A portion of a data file
::::::

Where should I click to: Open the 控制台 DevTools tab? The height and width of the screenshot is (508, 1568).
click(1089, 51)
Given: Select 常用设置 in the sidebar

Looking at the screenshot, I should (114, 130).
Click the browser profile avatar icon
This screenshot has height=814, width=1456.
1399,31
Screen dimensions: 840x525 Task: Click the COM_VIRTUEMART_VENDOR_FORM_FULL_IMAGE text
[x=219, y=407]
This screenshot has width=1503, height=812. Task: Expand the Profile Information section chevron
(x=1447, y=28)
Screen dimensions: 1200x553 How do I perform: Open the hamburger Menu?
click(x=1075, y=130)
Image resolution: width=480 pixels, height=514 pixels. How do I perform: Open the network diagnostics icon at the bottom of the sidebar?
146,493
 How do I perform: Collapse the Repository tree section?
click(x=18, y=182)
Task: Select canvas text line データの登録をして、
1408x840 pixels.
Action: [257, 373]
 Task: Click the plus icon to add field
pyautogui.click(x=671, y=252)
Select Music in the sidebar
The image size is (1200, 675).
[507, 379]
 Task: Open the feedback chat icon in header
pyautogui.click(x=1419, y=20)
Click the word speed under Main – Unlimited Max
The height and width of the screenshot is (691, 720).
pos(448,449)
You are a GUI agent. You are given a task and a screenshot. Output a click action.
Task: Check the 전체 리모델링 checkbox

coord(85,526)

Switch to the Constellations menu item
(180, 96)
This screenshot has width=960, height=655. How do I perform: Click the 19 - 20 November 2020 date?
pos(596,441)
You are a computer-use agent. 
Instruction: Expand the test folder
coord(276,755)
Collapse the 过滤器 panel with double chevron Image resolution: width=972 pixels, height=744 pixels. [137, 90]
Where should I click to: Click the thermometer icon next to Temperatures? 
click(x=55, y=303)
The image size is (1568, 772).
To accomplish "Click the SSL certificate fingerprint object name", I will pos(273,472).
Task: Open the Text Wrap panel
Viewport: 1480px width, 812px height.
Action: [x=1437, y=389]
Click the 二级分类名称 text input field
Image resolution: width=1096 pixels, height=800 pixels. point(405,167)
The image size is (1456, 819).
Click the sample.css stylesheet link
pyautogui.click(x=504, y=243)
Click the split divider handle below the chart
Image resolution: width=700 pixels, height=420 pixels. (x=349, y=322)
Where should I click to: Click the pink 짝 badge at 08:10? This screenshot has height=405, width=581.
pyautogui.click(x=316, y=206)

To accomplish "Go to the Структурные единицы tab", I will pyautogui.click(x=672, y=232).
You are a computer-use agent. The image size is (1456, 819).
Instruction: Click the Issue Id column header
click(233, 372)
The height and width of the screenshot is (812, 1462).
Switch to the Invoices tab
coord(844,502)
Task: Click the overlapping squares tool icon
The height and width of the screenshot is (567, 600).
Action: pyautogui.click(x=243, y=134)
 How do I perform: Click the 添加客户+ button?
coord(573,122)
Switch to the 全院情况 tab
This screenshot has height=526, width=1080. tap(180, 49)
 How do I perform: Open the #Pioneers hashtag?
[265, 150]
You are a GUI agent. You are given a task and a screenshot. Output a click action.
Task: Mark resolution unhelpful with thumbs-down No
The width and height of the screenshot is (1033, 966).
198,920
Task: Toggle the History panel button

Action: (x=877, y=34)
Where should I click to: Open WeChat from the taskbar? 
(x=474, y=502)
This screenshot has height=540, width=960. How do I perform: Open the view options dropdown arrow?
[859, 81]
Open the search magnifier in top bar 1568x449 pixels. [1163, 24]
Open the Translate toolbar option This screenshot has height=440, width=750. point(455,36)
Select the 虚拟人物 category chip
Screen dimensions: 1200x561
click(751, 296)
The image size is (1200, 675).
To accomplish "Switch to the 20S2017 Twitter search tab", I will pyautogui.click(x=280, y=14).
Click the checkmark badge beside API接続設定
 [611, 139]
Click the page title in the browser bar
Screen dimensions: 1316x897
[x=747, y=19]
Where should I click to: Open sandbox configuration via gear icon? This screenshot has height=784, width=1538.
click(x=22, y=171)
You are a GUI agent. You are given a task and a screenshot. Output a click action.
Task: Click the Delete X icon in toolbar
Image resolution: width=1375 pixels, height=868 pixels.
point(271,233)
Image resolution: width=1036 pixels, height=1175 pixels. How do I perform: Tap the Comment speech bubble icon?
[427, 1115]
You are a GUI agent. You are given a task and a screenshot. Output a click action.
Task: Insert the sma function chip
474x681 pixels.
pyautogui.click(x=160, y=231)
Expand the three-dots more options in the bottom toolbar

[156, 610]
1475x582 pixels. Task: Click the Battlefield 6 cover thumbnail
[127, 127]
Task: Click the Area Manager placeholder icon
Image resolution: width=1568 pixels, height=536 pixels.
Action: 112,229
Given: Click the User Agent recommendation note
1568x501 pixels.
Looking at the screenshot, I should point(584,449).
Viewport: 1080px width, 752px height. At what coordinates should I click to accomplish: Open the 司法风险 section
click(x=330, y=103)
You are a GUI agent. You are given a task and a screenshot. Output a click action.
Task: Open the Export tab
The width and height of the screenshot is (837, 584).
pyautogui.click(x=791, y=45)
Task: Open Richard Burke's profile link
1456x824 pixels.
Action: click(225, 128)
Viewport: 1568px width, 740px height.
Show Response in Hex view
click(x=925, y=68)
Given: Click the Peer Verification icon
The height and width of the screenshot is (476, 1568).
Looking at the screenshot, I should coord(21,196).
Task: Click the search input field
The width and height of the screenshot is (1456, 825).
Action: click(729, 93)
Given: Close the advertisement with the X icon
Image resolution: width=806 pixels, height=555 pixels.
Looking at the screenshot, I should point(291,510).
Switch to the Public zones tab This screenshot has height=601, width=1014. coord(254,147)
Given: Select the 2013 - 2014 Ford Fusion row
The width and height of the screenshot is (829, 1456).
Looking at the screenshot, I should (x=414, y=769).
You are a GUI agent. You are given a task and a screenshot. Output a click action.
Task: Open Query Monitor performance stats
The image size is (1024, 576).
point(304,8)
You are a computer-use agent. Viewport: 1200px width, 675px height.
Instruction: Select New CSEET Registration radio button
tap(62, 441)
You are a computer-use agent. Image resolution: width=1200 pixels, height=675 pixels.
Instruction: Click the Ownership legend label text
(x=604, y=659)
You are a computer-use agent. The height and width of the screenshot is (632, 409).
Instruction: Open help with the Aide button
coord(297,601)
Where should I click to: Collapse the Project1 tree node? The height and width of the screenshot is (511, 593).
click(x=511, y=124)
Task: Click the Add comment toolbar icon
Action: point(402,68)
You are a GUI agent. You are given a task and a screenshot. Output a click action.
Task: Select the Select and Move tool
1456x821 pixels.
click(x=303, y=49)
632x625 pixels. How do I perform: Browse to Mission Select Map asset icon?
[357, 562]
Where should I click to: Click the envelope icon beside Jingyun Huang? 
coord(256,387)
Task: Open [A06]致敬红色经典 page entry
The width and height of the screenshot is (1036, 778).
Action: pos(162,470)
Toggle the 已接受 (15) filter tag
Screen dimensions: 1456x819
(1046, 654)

::::::

* **What is expected**
How many lines of the listing above contain the string "size"? Case counts; reply with the number only.

* **Exercise result**
6